6. Rick Reilly took a break from plagerizing himself to plagerize the person he hopes to turn into one day by copying David Brooks from the NYT imagnary conversation with a Trump voter, but instead this time was a imaginary conversation with a new Sports Illustrated writer who took the place of older more accoplished journalists after last weeks gutting of the magazine. Heres a sample, but if your concerned that it was not as Reilly-esque as you had hoped, fear not-

RR: SI was part of the fabric woven through American sports fans. They’d read it cover to cover.

Milleneal (bad)“On their phones?”

RR: On their couches.

Milleneal (bad):“So how much time would it would take to put out all this stuff?”

RR:Fastest turnaround was four days.

Milleneal (bad):What?! Four days?
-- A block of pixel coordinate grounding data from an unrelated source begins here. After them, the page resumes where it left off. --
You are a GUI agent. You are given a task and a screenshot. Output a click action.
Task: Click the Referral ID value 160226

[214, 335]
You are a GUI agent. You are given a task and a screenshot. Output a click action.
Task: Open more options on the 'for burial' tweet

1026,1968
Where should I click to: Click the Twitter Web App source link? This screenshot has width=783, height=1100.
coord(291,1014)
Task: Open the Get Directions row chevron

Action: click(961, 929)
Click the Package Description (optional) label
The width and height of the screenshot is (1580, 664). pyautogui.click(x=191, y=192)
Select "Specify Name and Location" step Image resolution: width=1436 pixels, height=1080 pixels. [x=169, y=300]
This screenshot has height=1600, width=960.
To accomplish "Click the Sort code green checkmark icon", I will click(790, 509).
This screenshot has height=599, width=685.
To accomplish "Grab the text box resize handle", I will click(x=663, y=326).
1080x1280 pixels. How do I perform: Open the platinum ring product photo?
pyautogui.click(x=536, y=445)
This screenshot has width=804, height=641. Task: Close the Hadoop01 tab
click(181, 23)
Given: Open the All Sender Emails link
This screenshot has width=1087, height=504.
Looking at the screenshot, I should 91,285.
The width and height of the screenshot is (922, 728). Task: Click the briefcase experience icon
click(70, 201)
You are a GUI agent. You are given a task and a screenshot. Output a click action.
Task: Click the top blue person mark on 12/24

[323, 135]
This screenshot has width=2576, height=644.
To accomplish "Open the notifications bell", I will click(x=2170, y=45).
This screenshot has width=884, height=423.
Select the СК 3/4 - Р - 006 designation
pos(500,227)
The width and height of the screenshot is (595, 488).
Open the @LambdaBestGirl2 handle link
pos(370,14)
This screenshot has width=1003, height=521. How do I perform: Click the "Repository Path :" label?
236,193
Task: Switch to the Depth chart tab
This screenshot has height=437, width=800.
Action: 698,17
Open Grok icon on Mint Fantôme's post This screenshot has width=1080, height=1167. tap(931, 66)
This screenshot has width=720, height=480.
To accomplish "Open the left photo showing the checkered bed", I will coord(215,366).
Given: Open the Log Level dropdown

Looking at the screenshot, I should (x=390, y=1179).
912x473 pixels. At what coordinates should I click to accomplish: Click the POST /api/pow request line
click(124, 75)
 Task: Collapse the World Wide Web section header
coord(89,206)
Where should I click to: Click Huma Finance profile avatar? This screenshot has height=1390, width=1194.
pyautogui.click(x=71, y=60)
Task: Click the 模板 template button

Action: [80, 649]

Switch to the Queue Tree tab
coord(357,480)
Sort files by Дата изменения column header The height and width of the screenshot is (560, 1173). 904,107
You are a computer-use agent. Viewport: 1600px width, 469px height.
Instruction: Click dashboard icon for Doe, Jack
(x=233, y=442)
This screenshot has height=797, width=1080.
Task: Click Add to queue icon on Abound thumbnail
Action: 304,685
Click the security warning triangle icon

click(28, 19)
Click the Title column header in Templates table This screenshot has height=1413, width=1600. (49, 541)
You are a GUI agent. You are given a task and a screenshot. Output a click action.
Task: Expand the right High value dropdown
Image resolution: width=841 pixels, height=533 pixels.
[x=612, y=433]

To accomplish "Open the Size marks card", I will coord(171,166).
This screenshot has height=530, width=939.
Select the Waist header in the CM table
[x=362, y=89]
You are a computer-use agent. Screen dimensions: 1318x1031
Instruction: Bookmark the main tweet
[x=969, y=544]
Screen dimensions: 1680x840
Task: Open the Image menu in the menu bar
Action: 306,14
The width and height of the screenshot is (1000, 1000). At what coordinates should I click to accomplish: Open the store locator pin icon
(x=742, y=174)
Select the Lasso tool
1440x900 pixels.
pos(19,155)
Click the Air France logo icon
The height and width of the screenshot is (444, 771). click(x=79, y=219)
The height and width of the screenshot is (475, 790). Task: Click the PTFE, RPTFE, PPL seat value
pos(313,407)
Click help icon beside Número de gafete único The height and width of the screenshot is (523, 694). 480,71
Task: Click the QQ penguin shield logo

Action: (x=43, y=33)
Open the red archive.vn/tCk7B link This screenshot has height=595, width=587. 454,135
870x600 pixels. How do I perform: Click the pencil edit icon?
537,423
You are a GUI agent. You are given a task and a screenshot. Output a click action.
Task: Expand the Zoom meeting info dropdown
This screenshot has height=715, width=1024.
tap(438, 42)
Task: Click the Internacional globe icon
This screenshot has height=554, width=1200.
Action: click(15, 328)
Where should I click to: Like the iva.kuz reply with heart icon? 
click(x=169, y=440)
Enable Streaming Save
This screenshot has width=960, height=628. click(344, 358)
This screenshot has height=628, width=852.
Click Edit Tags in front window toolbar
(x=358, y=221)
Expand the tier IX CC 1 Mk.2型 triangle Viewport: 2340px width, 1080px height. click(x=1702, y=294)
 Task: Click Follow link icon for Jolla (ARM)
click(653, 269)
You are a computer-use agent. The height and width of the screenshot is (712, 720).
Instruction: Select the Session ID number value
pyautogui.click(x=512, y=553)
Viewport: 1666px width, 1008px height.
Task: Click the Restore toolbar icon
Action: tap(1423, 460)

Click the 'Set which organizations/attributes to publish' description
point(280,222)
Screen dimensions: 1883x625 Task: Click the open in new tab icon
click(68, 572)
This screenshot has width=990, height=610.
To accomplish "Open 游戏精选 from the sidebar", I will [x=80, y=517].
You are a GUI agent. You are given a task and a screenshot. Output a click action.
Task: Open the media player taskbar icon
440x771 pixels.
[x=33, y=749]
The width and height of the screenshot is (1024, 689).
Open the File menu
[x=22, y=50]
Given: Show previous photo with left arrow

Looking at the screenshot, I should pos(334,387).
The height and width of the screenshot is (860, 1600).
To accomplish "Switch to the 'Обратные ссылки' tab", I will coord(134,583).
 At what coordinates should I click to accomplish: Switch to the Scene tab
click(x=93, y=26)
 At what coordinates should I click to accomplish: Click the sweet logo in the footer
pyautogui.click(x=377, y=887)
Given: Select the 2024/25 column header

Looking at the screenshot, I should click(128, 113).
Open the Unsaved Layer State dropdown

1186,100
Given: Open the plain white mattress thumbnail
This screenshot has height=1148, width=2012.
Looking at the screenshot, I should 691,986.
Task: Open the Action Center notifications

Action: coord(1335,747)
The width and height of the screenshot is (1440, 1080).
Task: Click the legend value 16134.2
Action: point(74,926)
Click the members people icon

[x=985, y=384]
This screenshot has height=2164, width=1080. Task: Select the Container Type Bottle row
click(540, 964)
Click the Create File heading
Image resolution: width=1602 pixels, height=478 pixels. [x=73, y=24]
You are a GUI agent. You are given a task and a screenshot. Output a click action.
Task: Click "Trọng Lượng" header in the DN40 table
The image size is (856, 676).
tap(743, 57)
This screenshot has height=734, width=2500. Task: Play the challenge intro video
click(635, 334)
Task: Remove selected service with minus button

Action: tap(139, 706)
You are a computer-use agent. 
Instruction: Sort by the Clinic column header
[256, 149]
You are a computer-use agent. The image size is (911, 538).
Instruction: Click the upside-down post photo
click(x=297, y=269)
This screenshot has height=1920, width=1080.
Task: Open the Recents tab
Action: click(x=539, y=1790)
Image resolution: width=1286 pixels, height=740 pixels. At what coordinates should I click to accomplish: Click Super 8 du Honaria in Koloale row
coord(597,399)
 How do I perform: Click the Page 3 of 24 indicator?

That’s so whack! Here at ClickCrazy.com, we’d have 20 stories about that game by then.”

RR:And do people remember those stories years later? Do they save them in boxes? Do people come up to the ClickCrazy.com writers 10 years later and tell them how their stories moved them to tears?

Milleneal (bad):“No. But sometimes we get a funny comment at the bottom.”

RR:Oh. Cool.

Milleneal (bad):“So what happened to this Sports Illustrated thing?”

RR:The internet. Apple. ESPN. People forgot how to savor. After a while, young people only knew us for the swimsuit issue.

Milleneal (bad):“Oh, yeah! We just bought that! We’re gonna slap that on our new ads. It’s gonna say: ClickCrazy and the SI Swimsuit Issue: The Perfect Pair!

RR:And both have hardly any material, right?

Milleneal (bad):“Oooh. Can I use that?”

The ending of this is simply a masterpiece of human centepedia, as Rick Reilly gives a hypothetical milleneal a joke that they can steal from a fake converstaion between Rick Reilly and his imaginary writer that dosen’t understand how talented and creative of a writer Rick Reilly is.

7. He didnt cut him so much as he said Let my people go:

8.  Is it me or did I hear Patrick Mahomes calling “Helen Keller” as a audible in last nights loss to the Colts. Im not saying I approve of cancel culture but if theres one way to ensure youll be on the receiving end of several questionable holding penatlys its by insulting the referees.

9. Jon Gruden, who lost his virginty to the sound of his own brain playing the Notre Dame fight song, is flying home from England feeling the best hes ever felt about football. Depsite the fact that his Carr was driving on the wrong side of the field for most of the game, the offense was able to take over the hotspurs house like Eva Longoria without a prenup.

10. THIS WEEK IN FULLBACKS

We had the absolute frontrunner for fullback assisst of the year as Alec Ingold did his best impresson of a kamikaze pilot clearing the way for Josh Jacobs:

Here are your updated Fullback assist stats for the league year 2019:

1. Kyle Juskczhckzyk- 4*- plays on Monday night. A fun stat with fullbacks is the fewer vowels your last name has

2. Alec Ingold- 3

2. (tie) Patrick Ricard, Patrick DiMarco, Pharoah Brown (2 each)

5. (tie) Darren Bates, Dallas Goedert, Tyson Alualu the fulback so nice they name him twice, MyCole Pruitt, Alex Ellis, Nick Bawden, CJ Ham, Danny Vitale, Zach Line, Elijaah Penny, Jamize Olawe (1 each)

Aaron Rodgers/Matt LaFleur Relationship Thermomemer:

We will be keeping track of the looming impolosion between the mercurial signal-caller and his first year head coach using the latest in scientific advancements- memes. 

Is Aaron Rogers secretly mad that he didnt throw for any touchdowns in a nationally televised game? I think he defnitely is, but the media has done a very poor job of pestering him until he admits it. Maybe we can get cooking with a narrative that says LaFleur dosent trust Aaron to throw the ball in the redzone anymore after last week verse the Eagles.